Fire can be an obsessive cult which causes people to waste their best years scrimping every penny and missing many experiences in the pursuit of happiness a couple of decades later - if it ever arrives

I think you have to enjoy doing FIRE. If you both don't, you need to tell him. Sounds like a compromise might be possible.

ProfessorBinturong · 22/06/2026 09:09

pouletvous · 22/06/2026 06:54

I don’t understand why people want to retired im their 50s

its too soon. We hsve, potentially, another 40 years

earn, work,whilst you sre fit and anle

is he working on progressing his career? £3k a month isnt huge

A lot of jobs aren't fun. A lot of jobs aren't good for your health. If you don't love your job, and don't need more money, why would you keep working rather than doing something you enjoy and that is good for you? If I have 40 years left I'd rather spend them enjoying myself and ensuring they're a good 40 years and I stay fit and able.

LGBirmingham · 22/06/2026 09:29

Katbag77 · 22/06/2026 08:18

I'm with DH on this.

I'm 51 and discovered FIRE last year. Very late, but fortunately I work for the NHS and can take my pension at 60. I'll have enough to survive on, but I'm aggressively saving (much less than £1000 a month!) so that I have a bit extra to live on between 60 and 68 and actually enjoy my retirement before getting to state pension age. I have one holiday a year, eat out sometimes, have a good (inexpensive) social life, and am overpaying my mortgage so I'll be mortgage free by 60.

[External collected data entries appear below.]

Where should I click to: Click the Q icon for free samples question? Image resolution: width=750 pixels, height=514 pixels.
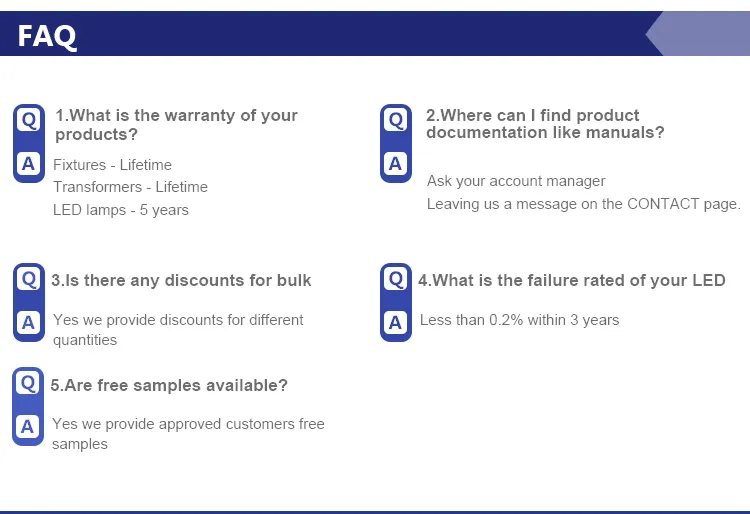(28, 383)
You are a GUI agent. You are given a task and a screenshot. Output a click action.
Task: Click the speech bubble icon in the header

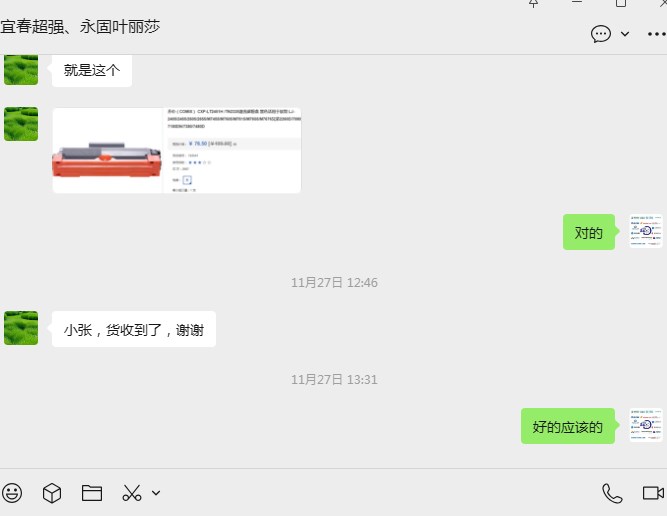point(601,34)
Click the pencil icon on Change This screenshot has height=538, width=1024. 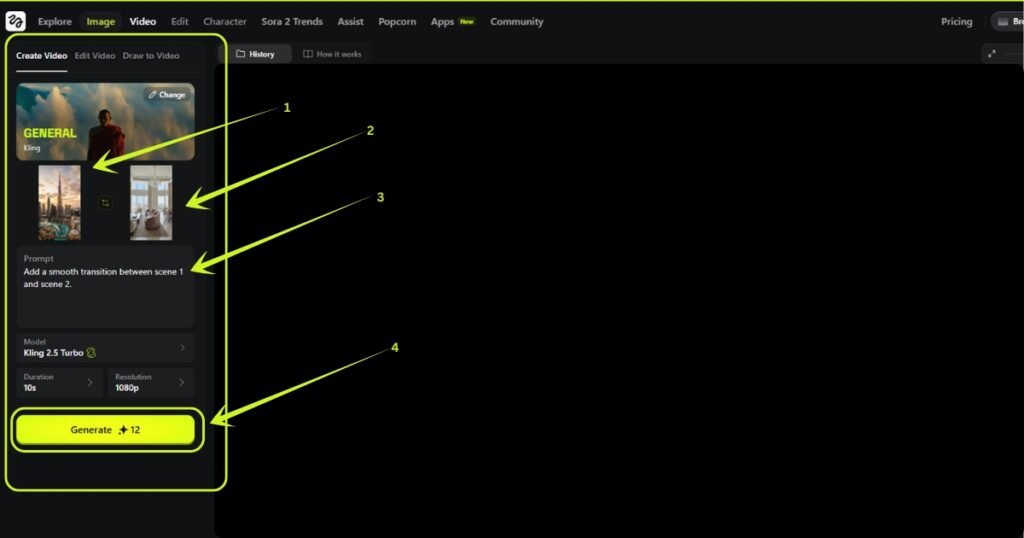[x=153, y=95]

In response to lots of the discussions on this thread - I love my job, but it's physically exhausting. I won't be able to do it forever, I'll be lucky to make it to 60. Loads of us are in this position.

£3000 a month is a good salary in many fields. I'm currently on £51K, and as a nurse (middle of Band 7) who has no interest at all in management, there isn't a lot of scope to get higher (except wait 3 years for the final increment point). All these comments about it being a shit wage are really tone deaf and privileged. I do overtime and unsocial hours to bump it up, but that won't be sustainable as I get older.

Yes, I could get hit by a bus tomorrow, but I probably won't. My parents and grandparents have lived to their 90's or are still alive and healthy in their late 70's, so the chances are good I'll have a long retirement, which I'd very much like to enjoy.

Everyone makes their financial decisions based on their own situation. "Live for today" is advice I wish I'd ignored 20 years ago!

I know. Do people on here seriously think an annual salary of over 10k more than the national average is a low salary? You'd be pretty high up the pecking order as an architect or engineer to earn that

Katbag77 · 22/06/2026 09:55

Turntheswitch · 22/06/2026 08:21

Do you have children @Katbag77 ?

a partner?

Edited

I do, but my child has autism and a LD and lives in supported housing. Currently his situation is stable, and I'm hopeful that won't change. He doesn't need my financial support. My partner and I don't live together and aren't planning to.

I'm planning my financial future around my own projected needs at this stage.

Turntheswitch · 22/06/2026 10:04

Katbag77 · 22/06/2026 09:55

I do, but my child has autism and a LD and lives in supported housing. Currently his situation is stable, and I'm hopeful that won't change. He doesn't need my financial support. My partner and I don't live together and aren't planning to.

I'm planning my financial future around my own projected needs at this stage.

So very different to this situation where this is a parent of a young child, married (and we have no idea about his wife’s job situation)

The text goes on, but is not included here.